She gets it because she always comes bearing delicious snacks. And usually a small toy or crayons in her bag for just the right moment when it's needed.

She gets it because she comes with all of the warmth and love of his parents but none of the baggage. None of the first time parent jitters and all of the understanding that most kids just have simple needs: to eat, play and sleep.

She gets it because she understands what I need too. The reassurance that my baby will be safe. And cared for.

She gets it because she's been in my shoes before. Decades ago, she was a nervous new mama too and felt the same worries. She's been exactly where we are.

She gets it because she shoos us away as we nervously say goodbye, calling out cheerfully, "Have fun, I've got this." And I know that she does.

She gets it because she will get down on the floor with him to play Legos—even though sometimes it's a little difficult to get back up.

She gets it because she will fumble around with our AppleTV—so different from her remote at home—to find him just the right video on Youtube that he's looking for.

She gets it because she diligently takes notes when we go through the multi-step bedtime routine that we've elaborately concocted, passing no judgment, and promising that she'll follow along as best as she can.

She gets it because she'll break the routine and lay next to him in bed when my son gets upset, singing softly in his ear until she sees his eyelids droop heavy and finally fall asleep.

She gets it because she'll text us to let us know when he's fallen asleep because she knows we'll be wondering.

She gets it because just like our son trusts us as his mom and dad, Grandma is his safe space. My son feels at ease with her—and that relaxes me, too.

She gets it because when we come home from our "big night out" the house will be clean. Our toddler's play table that always has some sort of sticky jelly residue on it will be spotless. The dishwasher empty. (Side note: She is my hero.)

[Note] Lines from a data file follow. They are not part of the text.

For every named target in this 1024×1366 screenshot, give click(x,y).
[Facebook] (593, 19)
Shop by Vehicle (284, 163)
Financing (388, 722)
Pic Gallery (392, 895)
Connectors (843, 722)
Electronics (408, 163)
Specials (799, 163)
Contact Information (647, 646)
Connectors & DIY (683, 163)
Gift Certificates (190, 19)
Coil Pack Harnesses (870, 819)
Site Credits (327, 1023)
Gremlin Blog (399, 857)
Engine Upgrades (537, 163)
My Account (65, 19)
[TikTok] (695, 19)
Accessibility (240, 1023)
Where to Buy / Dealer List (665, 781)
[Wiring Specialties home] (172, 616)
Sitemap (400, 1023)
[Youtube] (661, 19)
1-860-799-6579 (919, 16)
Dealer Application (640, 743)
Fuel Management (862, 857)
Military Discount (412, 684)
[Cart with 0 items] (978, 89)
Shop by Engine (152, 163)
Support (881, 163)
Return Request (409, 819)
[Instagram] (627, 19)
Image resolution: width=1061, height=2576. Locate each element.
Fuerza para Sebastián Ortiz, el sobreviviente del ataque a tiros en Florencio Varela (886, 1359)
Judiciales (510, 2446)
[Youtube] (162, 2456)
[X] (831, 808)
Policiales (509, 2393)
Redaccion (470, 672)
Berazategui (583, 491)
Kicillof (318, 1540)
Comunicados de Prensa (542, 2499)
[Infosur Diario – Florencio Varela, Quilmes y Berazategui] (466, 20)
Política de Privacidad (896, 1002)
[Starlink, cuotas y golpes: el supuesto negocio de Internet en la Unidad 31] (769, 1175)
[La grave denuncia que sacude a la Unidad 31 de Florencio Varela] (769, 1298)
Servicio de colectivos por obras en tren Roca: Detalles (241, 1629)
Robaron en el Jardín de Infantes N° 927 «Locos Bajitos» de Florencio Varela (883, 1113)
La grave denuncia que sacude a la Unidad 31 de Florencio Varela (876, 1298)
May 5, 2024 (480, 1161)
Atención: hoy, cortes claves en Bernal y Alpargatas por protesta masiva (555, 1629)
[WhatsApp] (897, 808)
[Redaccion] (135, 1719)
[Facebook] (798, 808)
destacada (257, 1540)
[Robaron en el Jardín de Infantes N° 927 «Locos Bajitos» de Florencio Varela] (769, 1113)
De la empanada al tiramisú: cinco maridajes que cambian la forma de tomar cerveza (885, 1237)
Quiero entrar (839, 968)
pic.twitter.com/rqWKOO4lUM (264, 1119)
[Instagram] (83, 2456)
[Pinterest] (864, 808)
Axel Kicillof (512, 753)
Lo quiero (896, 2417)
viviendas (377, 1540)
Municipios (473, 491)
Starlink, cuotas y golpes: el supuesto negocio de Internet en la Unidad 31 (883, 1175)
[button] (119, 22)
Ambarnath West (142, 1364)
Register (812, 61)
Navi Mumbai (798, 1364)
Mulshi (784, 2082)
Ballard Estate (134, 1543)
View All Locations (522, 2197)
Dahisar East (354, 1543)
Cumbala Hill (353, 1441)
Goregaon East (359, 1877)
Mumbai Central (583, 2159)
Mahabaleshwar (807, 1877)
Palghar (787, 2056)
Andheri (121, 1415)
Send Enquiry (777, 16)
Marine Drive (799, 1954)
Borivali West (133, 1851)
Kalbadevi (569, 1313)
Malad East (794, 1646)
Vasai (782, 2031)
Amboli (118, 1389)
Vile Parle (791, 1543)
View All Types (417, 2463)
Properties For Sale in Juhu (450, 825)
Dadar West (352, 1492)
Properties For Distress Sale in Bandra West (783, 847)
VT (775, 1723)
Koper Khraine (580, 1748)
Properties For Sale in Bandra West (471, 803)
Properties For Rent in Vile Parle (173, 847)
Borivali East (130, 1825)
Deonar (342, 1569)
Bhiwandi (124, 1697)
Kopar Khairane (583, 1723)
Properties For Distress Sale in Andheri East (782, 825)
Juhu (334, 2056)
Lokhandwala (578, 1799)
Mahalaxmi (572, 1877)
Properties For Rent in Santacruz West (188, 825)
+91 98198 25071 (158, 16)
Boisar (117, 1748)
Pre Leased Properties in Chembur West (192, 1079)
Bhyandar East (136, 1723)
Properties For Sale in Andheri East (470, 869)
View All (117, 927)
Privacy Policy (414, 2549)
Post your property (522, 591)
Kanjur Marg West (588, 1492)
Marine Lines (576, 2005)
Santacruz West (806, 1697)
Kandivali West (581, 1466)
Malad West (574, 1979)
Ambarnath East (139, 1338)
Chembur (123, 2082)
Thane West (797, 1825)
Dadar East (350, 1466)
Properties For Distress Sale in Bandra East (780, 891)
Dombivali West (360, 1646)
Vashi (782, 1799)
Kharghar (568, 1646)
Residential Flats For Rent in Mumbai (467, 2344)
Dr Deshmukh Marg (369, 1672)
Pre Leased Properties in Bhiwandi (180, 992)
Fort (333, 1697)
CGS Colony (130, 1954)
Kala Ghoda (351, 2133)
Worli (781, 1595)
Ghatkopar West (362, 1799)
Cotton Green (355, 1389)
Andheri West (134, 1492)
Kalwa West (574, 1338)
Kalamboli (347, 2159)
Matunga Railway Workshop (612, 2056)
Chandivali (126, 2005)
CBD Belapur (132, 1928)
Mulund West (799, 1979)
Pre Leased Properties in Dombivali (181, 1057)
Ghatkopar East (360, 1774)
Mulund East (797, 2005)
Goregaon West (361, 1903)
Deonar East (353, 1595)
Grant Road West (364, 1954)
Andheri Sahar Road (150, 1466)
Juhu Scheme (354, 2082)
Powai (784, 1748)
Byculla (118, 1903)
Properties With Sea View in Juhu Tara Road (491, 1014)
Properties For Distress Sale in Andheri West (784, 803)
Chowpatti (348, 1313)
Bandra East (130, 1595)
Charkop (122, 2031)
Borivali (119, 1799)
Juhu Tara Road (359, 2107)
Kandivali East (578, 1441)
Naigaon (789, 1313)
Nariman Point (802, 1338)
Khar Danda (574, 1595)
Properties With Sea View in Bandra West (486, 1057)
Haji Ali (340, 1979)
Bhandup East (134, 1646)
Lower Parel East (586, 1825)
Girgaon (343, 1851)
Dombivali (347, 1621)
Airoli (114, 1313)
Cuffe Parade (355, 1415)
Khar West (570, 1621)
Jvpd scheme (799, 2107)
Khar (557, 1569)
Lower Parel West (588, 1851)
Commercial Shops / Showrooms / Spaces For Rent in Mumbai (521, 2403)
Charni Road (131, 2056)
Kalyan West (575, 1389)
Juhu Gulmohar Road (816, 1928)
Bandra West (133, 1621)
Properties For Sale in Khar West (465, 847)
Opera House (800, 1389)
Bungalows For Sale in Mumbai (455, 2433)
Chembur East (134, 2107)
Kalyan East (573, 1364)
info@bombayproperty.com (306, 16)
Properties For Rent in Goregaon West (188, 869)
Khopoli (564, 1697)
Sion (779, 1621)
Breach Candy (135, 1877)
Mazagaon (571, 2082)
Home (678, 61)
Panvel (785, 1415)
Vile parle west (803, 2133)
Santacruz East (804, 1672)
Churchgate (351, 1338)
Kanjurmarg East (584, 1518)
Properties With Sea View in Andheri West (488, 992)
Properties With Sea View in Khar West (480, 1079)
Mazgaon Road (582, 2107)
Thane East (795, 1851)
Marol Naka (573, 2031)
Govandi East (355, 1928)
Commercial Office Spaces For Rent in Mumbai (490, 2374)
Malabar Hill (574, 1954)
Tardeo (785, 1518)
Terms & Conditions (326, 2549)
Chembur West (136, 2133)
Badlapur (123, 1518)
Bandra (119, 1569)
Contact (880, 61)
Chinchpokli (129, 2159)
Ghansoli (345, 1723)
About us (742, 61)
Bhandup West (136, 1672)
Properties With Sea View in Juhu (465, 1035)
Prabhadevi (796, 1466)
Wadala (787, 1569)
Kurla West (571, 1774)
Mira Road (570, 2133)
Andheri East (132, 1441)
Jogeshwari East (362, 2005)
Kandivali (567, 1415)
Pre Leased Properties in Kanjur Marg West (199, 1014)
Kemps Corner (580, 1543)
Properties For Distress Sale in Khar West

She gets it because she shows up whenever we ask. Even when it means having to rearrange her schedule. Even when it means she has to sleep in our home instead of her own.

She gets it because even though she has her own life, she makes sure to be as involved in ours as she can. But that doesn't mean she gives unsolicited advice. It means that she's there. She comes to us or lets us come to her. Whenever we need her.

She gets it because she takes care of us, too. She's there to chat with at the end of a long day. To commiserate on how hard motherhood and working and life can be, but to also gently remind me, "These are the best days."

After every time Grandma comes over, she always leaves a family that feels so content. Fulfilled by her presence. The caretaking and nourishment (mental and food-wise) and warmth that accompanies her.

We know this is a privilege. We know we're beyond lucky that she is present and wants to be involved and gets it. We know that sometimes life doesn't work out like this and sometimes Grandma lives far away or is no longer here, or just doesn't get it. So we hold on. And appreciate every moment.

As Grandma leaves, I hug her tight and tell her, "I can't thank you enough. We couldn't have done this without you." Because we can't. And we wouldn't want to.